● **Problem details**: Look through the records below for the line with "You are a GUI" and the line with "Task: Open the Swatches panel tab", then return those lines and all lines between, exactly.

● **Materials provided**:
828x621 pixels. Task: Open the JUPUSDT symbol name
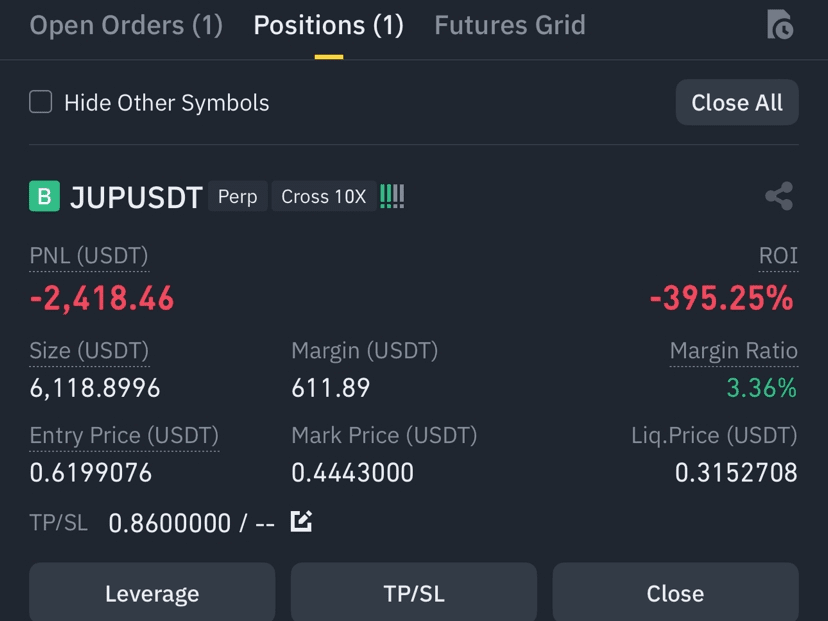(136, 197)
--
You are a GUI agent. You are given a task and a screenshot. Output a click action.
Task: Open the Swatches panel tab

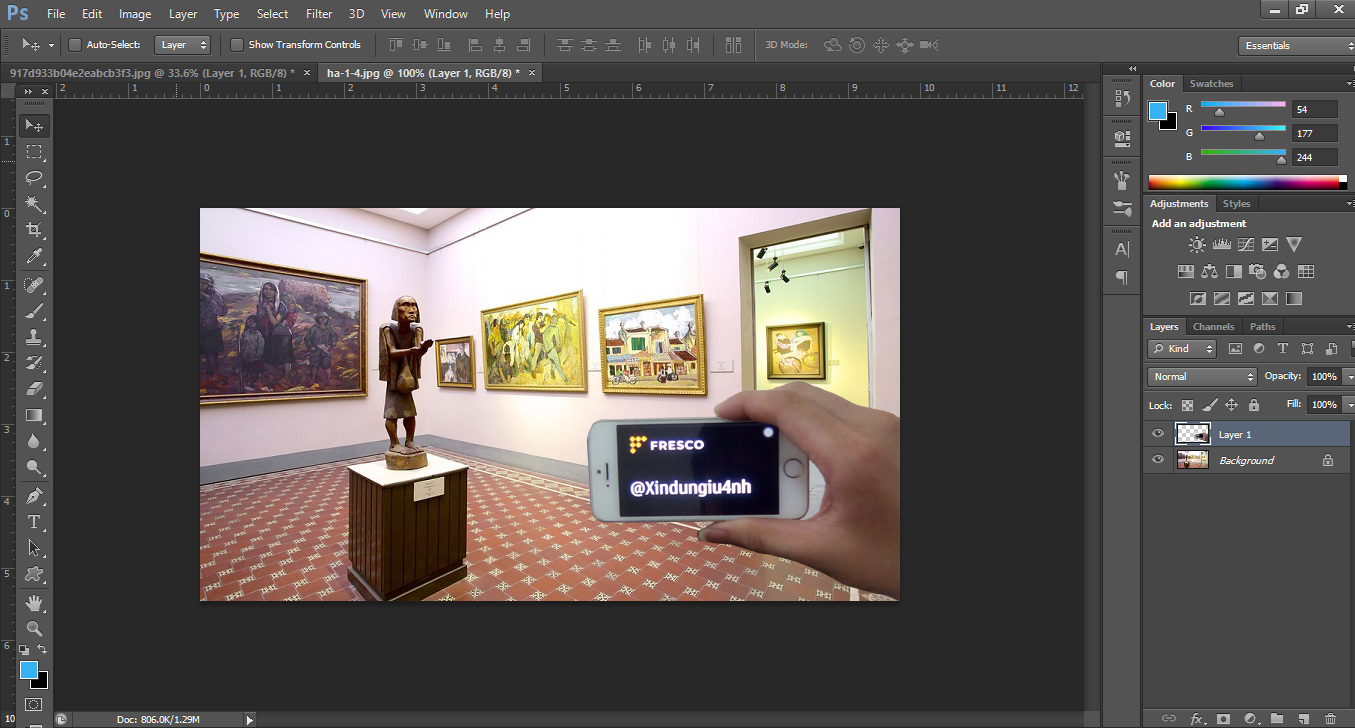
* * *
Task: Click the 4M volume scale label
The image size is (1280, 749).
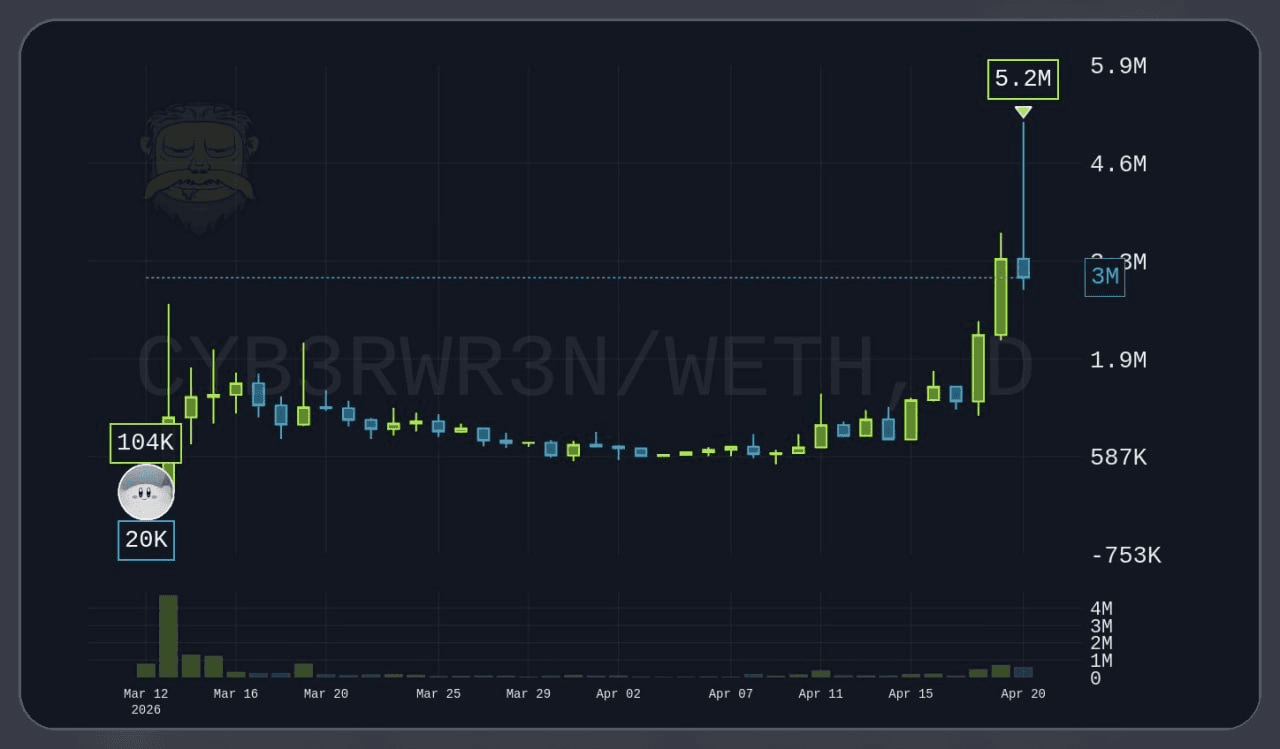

● **Written answer**:
You are a GUI agent. You are given a task and a screenshot. Output a click action.
Task: Open the Swatches panel tab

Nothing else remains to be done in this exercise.